Your objective »
Would you restate the data exactly as given?

• • • •

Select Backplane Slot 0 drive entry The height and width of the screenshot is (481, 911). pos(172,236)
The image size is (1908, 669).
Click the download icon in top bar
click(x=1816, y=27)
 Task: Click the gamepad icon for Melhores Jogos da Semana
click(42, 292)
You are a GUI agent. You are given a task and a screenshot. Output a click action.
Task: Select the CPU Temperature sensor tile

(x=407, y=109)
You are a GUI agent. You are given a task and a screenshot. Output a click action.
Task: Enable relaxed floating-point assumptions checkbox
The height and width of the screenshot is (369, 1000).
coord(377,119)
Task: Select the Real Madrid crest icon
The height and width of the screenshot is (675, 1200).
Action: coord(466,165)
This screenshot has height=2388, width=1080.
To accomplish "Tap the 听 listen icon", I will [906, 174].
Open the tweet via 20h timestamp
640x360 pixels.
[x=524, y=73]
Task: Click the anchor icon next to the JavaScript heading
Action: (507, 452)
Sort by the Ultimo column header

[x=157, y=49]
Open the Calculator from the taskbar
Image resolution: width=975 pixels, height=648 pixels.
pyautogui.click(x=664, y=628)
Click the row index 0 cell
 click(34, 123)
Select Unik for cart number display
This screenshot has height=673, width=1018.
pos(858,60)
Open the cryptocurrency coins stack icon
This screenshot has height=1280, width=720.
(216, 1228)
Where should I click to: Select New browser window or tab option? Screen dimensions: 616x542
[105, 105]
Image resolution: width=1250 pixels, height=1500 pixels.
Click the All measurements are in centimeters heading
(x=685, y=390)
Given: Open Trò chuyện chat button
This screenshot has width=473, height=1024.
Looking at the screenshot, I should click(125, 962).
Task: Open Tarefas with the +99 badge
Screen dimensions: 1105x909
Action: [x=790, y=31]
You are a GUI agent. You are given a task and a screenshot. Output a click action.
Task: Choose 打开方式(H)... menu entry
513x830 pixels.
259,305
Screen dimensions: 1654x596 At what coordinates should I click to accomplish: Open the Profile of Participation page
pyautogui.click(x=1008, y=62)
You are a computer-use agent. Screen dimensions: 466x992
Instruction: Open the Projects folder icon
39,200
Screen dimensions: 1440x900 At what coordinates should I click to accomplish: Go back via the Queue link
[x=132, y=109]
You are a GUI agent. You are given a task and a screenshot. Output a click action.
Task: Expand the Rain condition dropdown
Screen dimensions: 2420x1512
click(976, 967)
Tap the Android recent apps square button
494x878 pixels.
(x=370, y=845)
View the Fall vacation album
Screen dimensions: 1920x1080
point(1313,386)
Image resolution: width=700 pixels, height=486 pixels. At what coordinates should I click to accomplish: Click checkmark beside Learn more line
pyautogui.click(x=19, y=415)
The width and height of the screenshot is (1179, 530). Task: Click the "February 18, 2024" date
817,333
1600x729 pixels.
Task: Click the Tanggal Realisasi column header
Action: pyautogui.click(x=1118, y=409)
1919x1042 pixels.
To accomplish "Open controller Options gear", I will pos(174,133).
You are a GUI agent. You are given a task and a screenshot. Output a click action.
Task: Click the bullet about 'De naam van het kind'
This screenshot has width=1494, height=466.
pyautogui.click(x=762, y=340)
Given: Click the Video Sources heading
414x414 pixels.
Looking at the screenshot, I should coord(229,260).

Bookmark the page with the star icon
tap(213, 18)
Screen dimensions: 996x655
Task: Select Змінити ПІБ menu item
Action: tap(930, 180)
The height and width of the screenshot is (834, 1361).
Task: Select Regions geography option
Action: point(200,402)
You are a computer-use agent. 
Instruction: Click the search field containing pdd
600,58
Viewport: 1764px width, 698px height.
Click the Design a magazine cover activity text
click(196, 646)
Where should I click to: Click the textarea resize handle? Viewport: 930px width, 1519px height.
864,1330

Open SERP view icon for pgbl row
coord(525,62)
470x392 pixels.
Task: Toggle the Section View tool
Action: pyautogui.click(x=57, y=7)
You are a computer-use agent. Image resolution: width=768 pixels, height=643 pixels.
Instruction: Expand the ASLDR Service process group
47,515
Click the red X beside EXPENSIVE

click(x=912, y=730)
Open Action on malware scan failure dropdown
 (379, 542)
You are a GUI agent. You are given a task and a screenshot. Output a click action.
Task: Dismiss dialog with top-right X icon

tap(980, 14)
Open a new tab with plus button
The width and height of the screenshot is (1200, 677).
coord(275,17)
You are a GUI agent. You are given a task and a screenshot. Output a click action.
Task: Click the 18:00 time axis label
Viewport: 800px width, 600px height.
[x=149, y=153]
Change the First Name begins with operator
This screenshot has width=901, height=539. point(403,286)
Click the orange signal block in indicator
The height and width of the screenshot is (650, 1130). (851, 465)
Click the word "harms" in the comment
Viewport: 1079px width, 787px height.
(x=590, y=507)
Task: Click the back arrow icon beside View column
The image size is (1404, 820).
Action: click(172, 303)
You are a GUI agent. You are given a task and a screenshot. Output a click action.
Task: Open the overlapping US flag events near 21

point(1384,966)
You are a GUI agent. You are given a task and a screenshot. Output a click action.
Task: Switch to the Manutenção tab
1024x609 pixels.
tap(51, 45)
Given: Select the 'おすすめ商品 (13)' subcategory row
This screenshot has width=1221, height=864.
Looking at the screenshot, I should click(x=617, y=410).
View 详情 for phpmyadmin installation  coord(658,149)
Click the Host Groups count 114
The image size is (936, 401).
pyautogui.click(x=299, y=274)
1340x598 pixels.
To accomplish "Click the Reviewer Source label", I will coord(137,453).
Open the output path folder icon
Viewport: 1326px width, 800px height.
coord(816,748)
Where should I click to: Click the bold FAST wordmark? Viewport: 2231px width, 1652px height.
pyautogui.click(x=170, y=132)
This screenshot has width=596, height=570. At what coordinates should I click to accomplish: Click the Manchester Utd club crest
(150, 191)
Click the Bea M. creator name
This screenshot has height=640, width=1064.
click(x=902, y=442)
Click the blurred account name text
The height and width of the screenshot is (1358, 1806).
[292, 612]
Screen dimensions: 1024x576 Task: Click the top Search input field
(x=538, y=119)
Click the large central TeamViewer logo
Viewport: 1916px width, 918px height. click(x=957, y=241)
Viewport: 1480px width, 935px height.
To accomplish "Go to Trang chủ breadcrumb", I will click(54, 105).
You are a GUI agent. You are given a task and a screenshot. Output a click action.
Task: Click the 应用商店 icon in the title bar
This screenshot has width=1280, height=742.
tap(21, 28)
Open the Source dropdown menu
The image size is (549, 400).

• • • •

Response to this exercise »
Select Backplane Slot 0 drive entry The height and width of the screenshot is (481, 911). pos(172,236)
The image size is (1908, 669).
Click the download icon in top bar
click(x=1816, y=27)
 Task: Click the gamepad icon for Melhores Jogos da Semana
click(42, 292)
You are a GUI agent. You are given a task and a screenshot. Output a click action.
Task: Select the CPU Temperature sensor tile

(x=407, y=109)
You are a GUI agent. You are given a task and a screenshot. Output a click action.
Task: Enable relaxed floating-point assumptions checkbox
The height and width of the screenshot is (369, 1000).
coord(377,119)
Task: Select the Real Madrid crest icon
The height and width of the screenshot is (675, 1200).
Action: coord(466,165)
This screenshot has height=2388, width=1080.
To accomplish "Tap the 听 listen icon", I will [906, 174].
Open the tweet via 20h timestamp
640x360 pixels.
[x=524, y=73]
Task: Click the anchor icon next to the JavaScript heading
Action: (507, 452)
Sort by the Ultimo column header

[x=157, y=49]
Open the Calculator from the taskbar
Image resolution: width=975 pixels, height=648 pixels.
pyautogui.click(x=664, y=628)
Click the row index 0 cell
 click(34, 123)
Select Unik for cart number display
This screenshot has height=673, width=1018.
pos(858,60)
Open the cryptocurrency coins stack icon
This screenshot has height=1280, width=720.
(216, 1228)
Where should I click to: Select New browser window or tab option? Screen dimensions: 616x542
[105, 105]
Image resolution: width=1250 pixels, height=1500 pixels.
Click the All measurements are in centimeters heading
(x=685, y=390)
Given: Open Trò chuyện chat button
This screenshot has width=473, height=1024.
Looking at the screenshot, I should click(125, 962).
Task: Open Tarefas with the +99 badge
Screen dimensions: 1105x909
Action: [x=790, y=31]
You are a GUI agent. You are given a task and a screenshot. Output a click action.
Task: Choose 打开方式(H)... menu entry
513x830 pixels.
259,305
Screen dimensions: 1654x596 At what coordinates should I click to accomplish: Open the Profile of Participation page
pyautogui.click(x=1008, y=62)
You are a computer-use agent. Screen dimensions: 466x992
Instruction: Open the Projects folder icon
39,200
Screen dimensions: 1440x900 At what coordinates should I click to accomplish: Go back via the Queue link
[x=132, y=109]
You are a GUI agent. You are given a task and a screenshot. Output a click action.
Task: Expand the Rain condition dropdown
Screen dimensions: 2420x1512
click(976, 967)
Tap the Android recent apps square button
494x878 pixels.
(x=370, y=845)
View the Fall vacation album
Screen dimensions: 1920x1080
point(1313,386)
Image resolution: width=700 pixels, height=486 pixels. At what coordinates should I click to accomplish: Click checkmark beside Learn more line
pyautogui.click(x=19, y=415)
The width and height of the screenshot is (1179, 530). Task: Click the "February 18, 2024" date
817,333
1600x729 pixels.
Task: Click the Tanggal Realisasi column header
Action: pyautogui.click(x=1118, y=409)
1919x1042 pixels.
To accomplish "Open controller Options gear", I will pos(174,133).
You are a GUI agent. You are given a task and a screenshot. Output a click action.
Task: Click the bullet about 'De naam van het kind'
This screenshot has width=1494, height=466.
pyautogui.click(x=762, y=340)
Given: Click the Video Sources heading
414x414 pixels.
Looking at the screenshot, I should coord(229,260).

Bookmark the page with the star icon
tap(213, 18)
Screen dimensions: 996x655
Task: Select Змінити ПІБ menu item
Action: tap(930, 180)
The height and width of the screenshot is (834, 1361).
Task: Select Regions geography option
Action: point(200,402)
You are a computer-use agent. 
Instruction: Click the search field containing pdd
600,58
Viewport: 1764px width, 698px height.
Click the Design a magazine cover activity text
click(196, 646)
Where should I click to: Click the textarea resize handle? Viewport: 930px width, 1519px height.
864,1330

Open SERP view icon for pgbl row
coord(525,62)
470x392 pixels.
Task: Toggle the Section View tool
Action: pyautogui.click(x=57, y=7)
You are a computer-use agent. Image resolution: width=768 pixels, height=643 pixels.
Instruction: Expand the ASLDR Service process group
47,515
Click the red X beside EXPENSIVE

click(x=912, y=730)
Open Action on malware scan failure dropdown
 (379, 542)
You are a GUI agent. You are given a task and a screenshot. Output a click action.
Task: Dismiss dialog with top-right X icon

tap(980, 14)
Open a new tab with plus button
The width and height of the screenshot is (1200, 677).
coord(275,17)
You are a GUI agent. You are given a task and a screenshot. Output a click action.
Task: Click the 18:00 time axis label
Viewport: 800px width, 600px height.
[x=149, y=153]
Change the First Name begins with operator
This screenshot has width=901, height=539. point(403,286)
Click the orange signal block in indicator
The height and width of the screenshot is (650, 1130). (851, 465)
Click the word "harms" in the comment
Viewport: 1079px width, 787px height.
(x=590, y=507)
Task: Click the back arrow icon beside View column
The image size is (1404, 820).
Action: click(172, 303)
You are a GUI agent. You are given a task and a screenshot. Output a click action.
Task: Open the overlapping US flag events near 21

point(1384,966)
You are a GUI agent. You are given a task and a screenshot. Output a click action.
Task: Switch to the Manutenção tab
1024x609 pixels.
tap(51, 45)
Given: Select the 'おすすめ商品 (13)' subcategory row
This screenshot has width=1221, height=864.
Looking at the screenshot, I should click(x=617, y=410).
View 详情 for phpmyadmin installation  coord(658,149)
Click the Host Groups count 114
The image size is (936, 401).
pyautogui.click(x=299, y=274)
1340x598 pixels.
To accomplish "Click the Reviewer Source label", I will coord(137,453).
Open the output path folder icon
Viewport: 1326px width, 800px height.
coord(816,748)
Where should I click to: Click the bold FAST wordmark? Viewport: 2231px width, 1652px height.
pyautogui.click(x=170, y=132)
This screenshot has width=596, height=570. At what coordinates should I click to accomplish: Click the Manchester Utd club crest
(150, 191)
Click the Bea M. creator name
This screenshot has height=640, width=1064.
click(x=902, y=442)
Click the blurred account name text
The height and width of the screenshot is (1358, 1806).
[292, 612]
Screen dimensions: 1024x576 Task: Click the top Search input field
(x=538, y=119)
Click the large central TeamViewer logo
Viewport: 1916px width, 918px height. click(x=957, y=241)
Viewport: 1480px width, 935px height.
To accomplish "Go to Trang chủ breadcrumb", I will click(54, 105).
You are a GUI agent. You are given a task and a screenshot. Output a click action.
Task: Click the 应用商店 icon in the title bar
This screenshot has width=1280, height=742.
tap(21, 28)
Open the Source dropdown menu
The image size is (549, 400).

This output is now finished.